··· Supplied passage

In addition to the use of carbon monoxide alarms, a better understanding of carbon monoxide safety, including its sources, dangers, and health risks, can go a long way in preventing many of these deaths and hospitalizations.

Potential Carbon Monoxide Sources in Your Home

A multitude of everyday products can emit carbon monoxide, so ensuring that appliances are installed and maintained correctly is important to home safety. Here is a list of potential sources of CO in and around your home:

  • Dryers

  • Water heaters, furnaces, and boilers

  • Wood-burning and gas fireplaces and wood stoves

  • Gas stoves and ovens

  • All motor vehicles and boats

  • Grills, camp stoves, and fuel-burning lanterns

  • Generators

  • Power tools and lawn equipment

Carbon Monoxide Safety Tips

Understanding proper carbon monoxide safety and poisoning prevention is crucial to protecting your family and your home. Now that you’re familiar with potential sources of CO, follow the safety tips below to ensure you’re preparing your home in the best way possible.

  • Install at least one battery-powered carbon monoxide alarm or AC-powered unit with battery backup on each level of your home and near sleeping areas.

  • Check all CO alarms in your home weekly to make sure they don’t need new batteries and that they’re not displaying error codes.

  • Replace CO alarms every five to seven years to benefit from the latest technology upgrades in carbon monoxide detection.

  • Do not use charcoal or gas grills inside or operate outdoors near a window where carbon monoxide fumes could seep in.

  • Have a licensed professional inspect heating systems and other fuel-burning appliances annually to ensure that they are functioning properly.

  • Have fireplaces cleaned and inspected each year for build-up residue and keep chimneys clear of animal nests, leaves, and debris for clear ventilation.

  • Do not block or seal shut the exhaust flues or ducts used by water heaters, ranges, and clothes dryers.

  • Do not leave your car running in an attached garage or carport since vehicles release carbon monoxide when fuel is burned.

  • Do not use ovens or stoves to heat your home since they’re both a fire hazard and because gas fuel appliances give off carbon monoxide, especially if they’re installed incorrectly or malfunctioning.

  • Do not run gas-powered lawn equipment in a closed shed; instead, perform any maintenance required on equipment or tools in an area with open ventilation.

······
··· Material provided

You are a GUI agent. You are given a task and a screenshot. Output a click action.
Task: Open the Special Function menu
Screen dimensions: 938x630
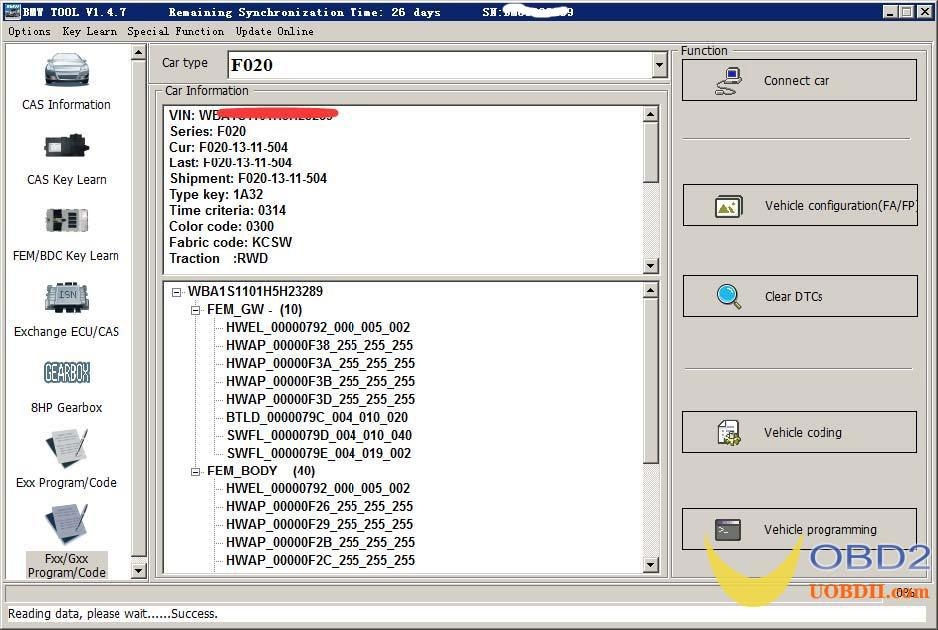pyautogui.click(x=172, y=31)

······

Please rewrite the carbon monoxide safety text between "Understanding proper carbon" and "best way possible.", inclusive, changing "crucial" to "essential". Work only from the carbon monoxide safety text, not the listing.

> **Expected output**:
Understanding proper carbon monoxide safety and poisoning prevention is essential to protecting your family and your home. Now that you’re familiar with potential sources of CO, follow the safety tips below to ensure you’re preparing your home in the best way possible.